Il se hissa sur le timonier et conduisit l’équipage en daumont, n’abandonnant jamais l’allure qu’il avait choisie, le triple galop, au risque de briser la voiture et de casser les membres de son patron. Quand il fallait s’arrêter pour faire boire les chevaux aux citernes c’était une véritable scène de comédie. Oscar descendait de son cheval et se promenait les bras croisés. « Eh bien ! disait B…, tirez donc le seau. »
« — Vous me prenez pour un palefrenier ! répondait-il. Faites boire vos rosses vous-même ! » Il finissait cependant par céder mais en jurant plus haut que jamais qu’il agissait ainsi pure grandeur d’âme. Dans les endroits où l’on faisait halte soit pour manger soit pour dormir, Oscar, qui remplissait aussi les fonctions d’intendant-courrier de B…, trouvait toujours moyen de provoquer un scandale pour quelques gologans (pièces de dix centimes), ameutant le village et forçant presque toujours les autorités à intervenir. Il fallait alors lui arracher le revolver des mains et même l’asperger d’eau fraîche pour le calmer.
Un jour B… eut la fantaisie de vouloir marcher un peu le long de la route pour se dégourdir les jambes. Ceci déplut à son « domestique », qui lança l’attelage au triple galop de sorte que le maître dut marcher cinq ou six heures à pied avant de joindre son tyran.

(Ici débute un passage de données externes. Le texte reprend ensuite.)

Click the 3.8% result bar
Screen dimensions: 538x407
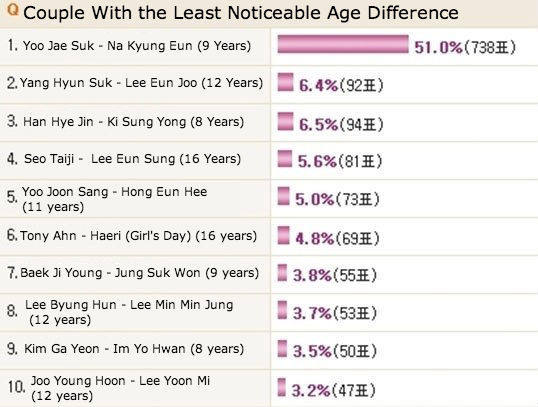282,272
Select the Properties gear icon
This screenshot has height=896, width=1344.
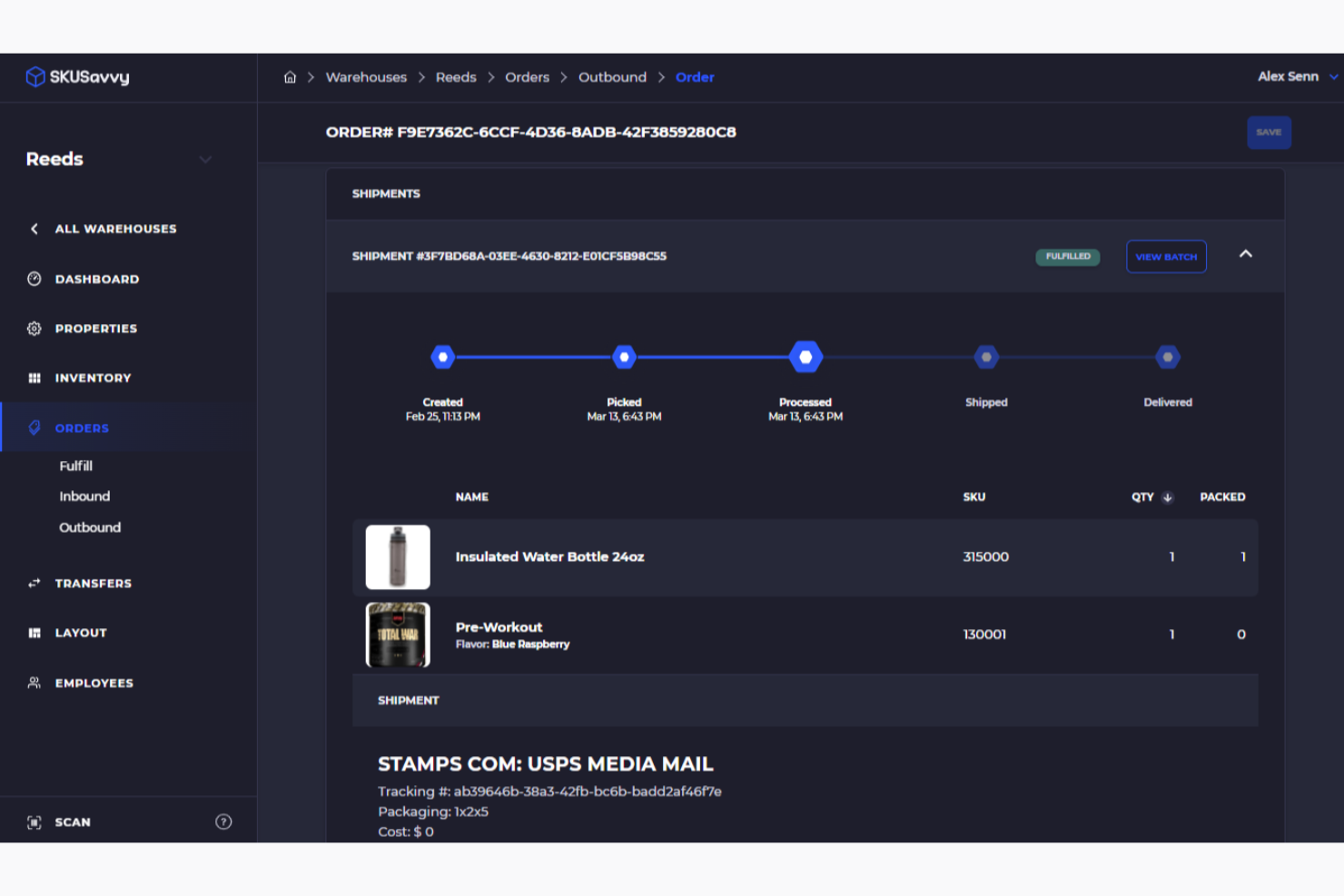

Aussi, en présence de toutes ces expériences, les vieux praticiens du métier évitaient de se faire du mauvais sang et laissaient leurs domestiques agir à leur guise. Dans les cas pressants et où il fallait jouir de son libre arbitre ils abandonnaient en arrière dans un endroit sûr cocher, palefrenier, valet et voitures, choisissaient un bon cheval et s’en allaient à l’aventure où il leur fallait se rendre.

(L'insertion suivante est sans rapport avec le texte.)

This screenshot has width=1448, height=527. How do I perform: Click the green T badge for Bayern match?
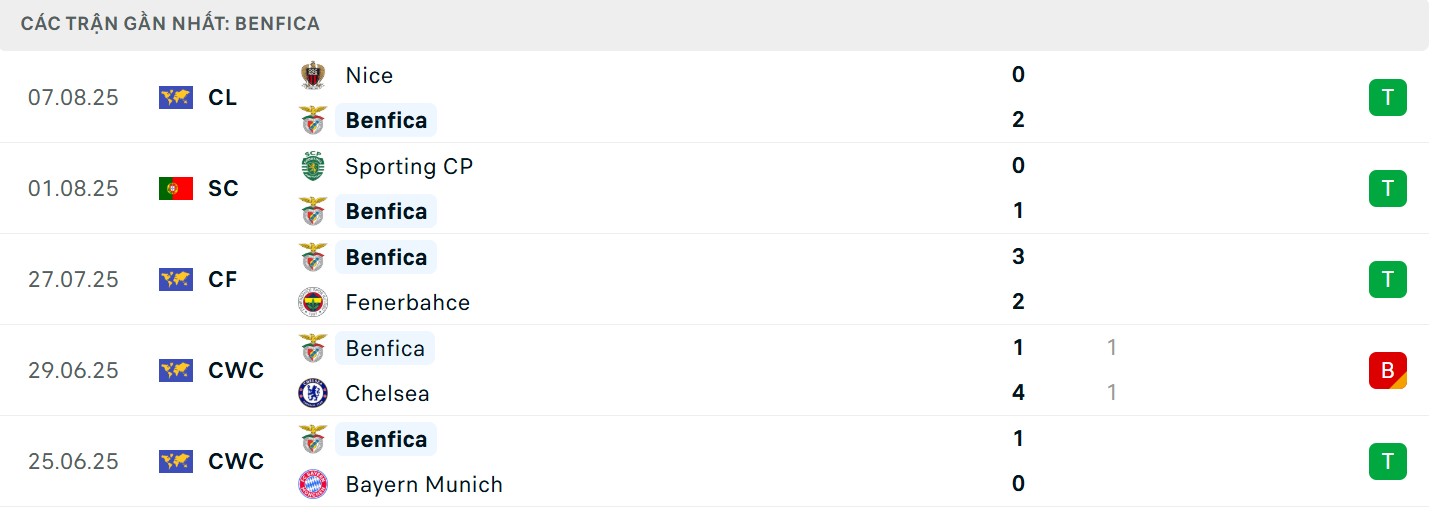click(1387, 461)
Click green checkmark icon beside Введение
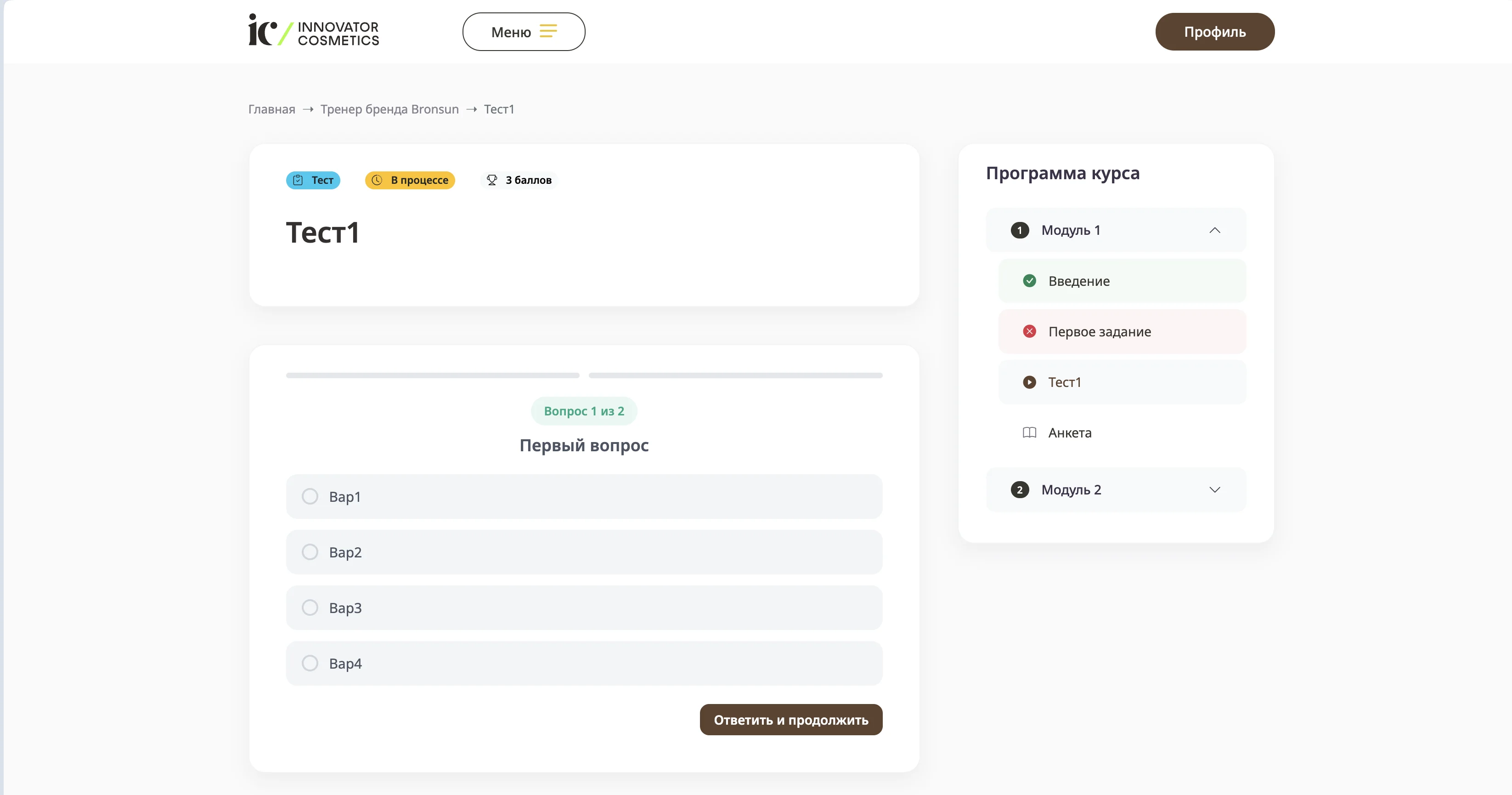The image size is (1512, 795). point(1030,281)
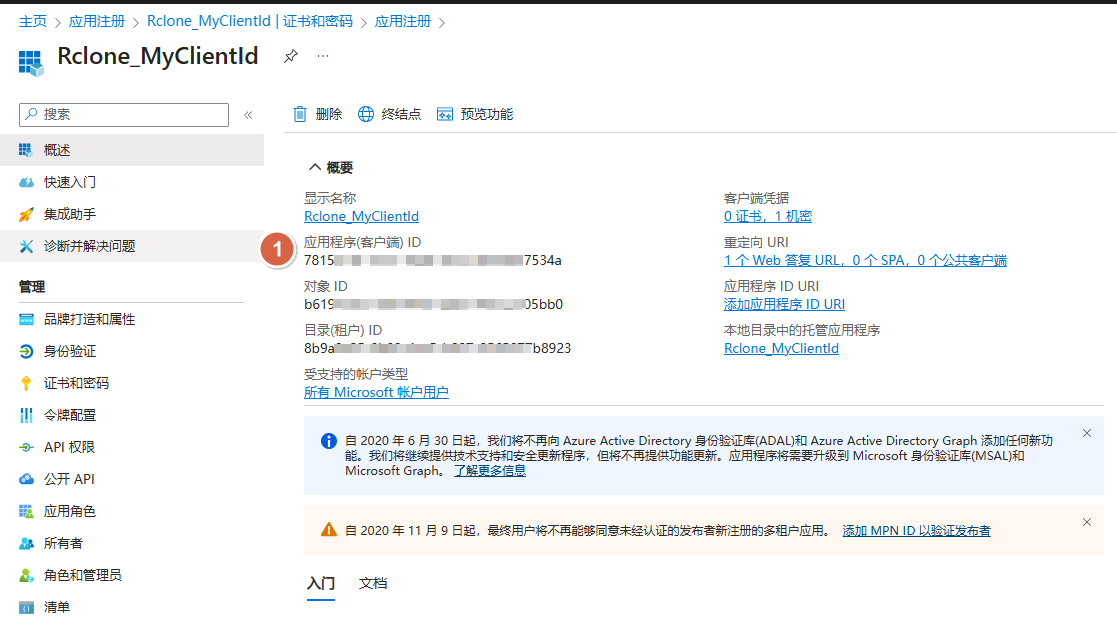Open 集成助手 rocket icon in sidebar
Image resolution: width=1117 pixels, height=628 pixels.
tap(26, 214)
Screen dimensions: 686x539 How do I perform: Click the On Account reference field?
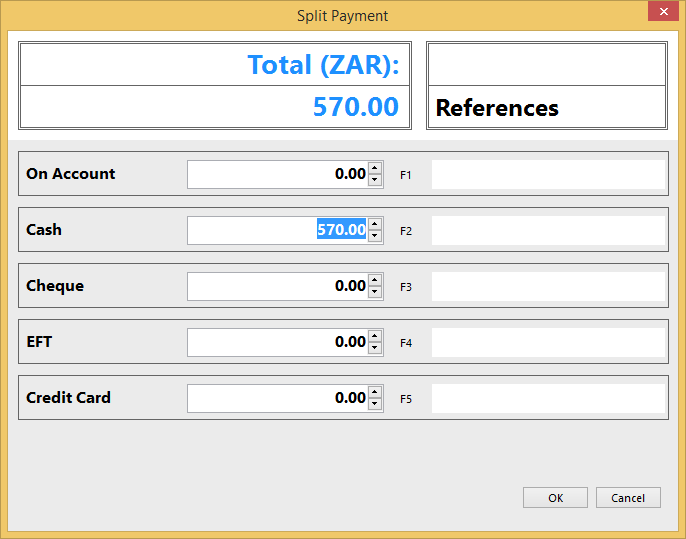(548, 174)
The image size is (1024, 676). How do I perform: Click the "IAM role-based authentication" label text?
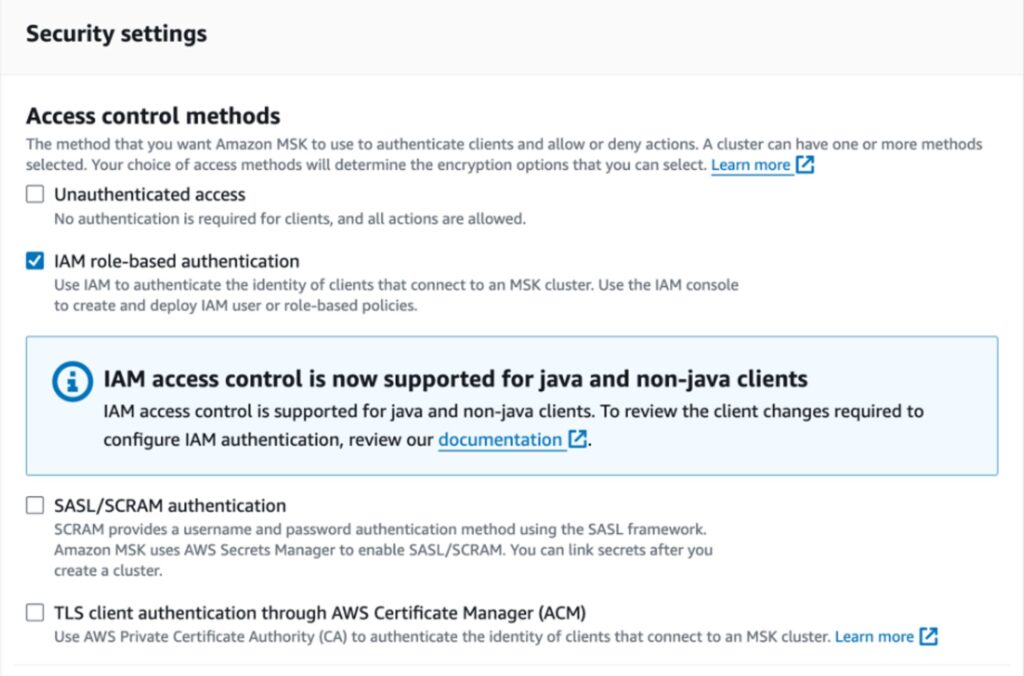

Nous passâmes deux jours à Simnitza, dans l’attente d’événements ultérieurs qui ne se produisaient pas. En revanche, toute la journée et jusque bien avant dans la nuit, le défilé des troupes de toute arme, des convois, des batteries d’artillerie, ne cessait pas. Plus de cinquante mille hommes passèrent ainsi devant la villa Ipsilauti, avant de franchir le pont. Les musiques des régiments faisaient halte devant le quartier impérial et jouaient des airs variés, accompagnant le défilé des pelotons. Ces représentations musicales étaient du plus grand effet. Je me souviendrai longtemps, par exemple, de l’exécution harmonieusement parfaite et tout à fait appropriée aux circonstances de l’air des Soldats de Faust, joué par l’orchestre monté d’un régiment de dragons. On aurait juré que Gounod n’a écrit cet air que pour accompagner ainsi le torrent de la conquête se déversant sur un pays.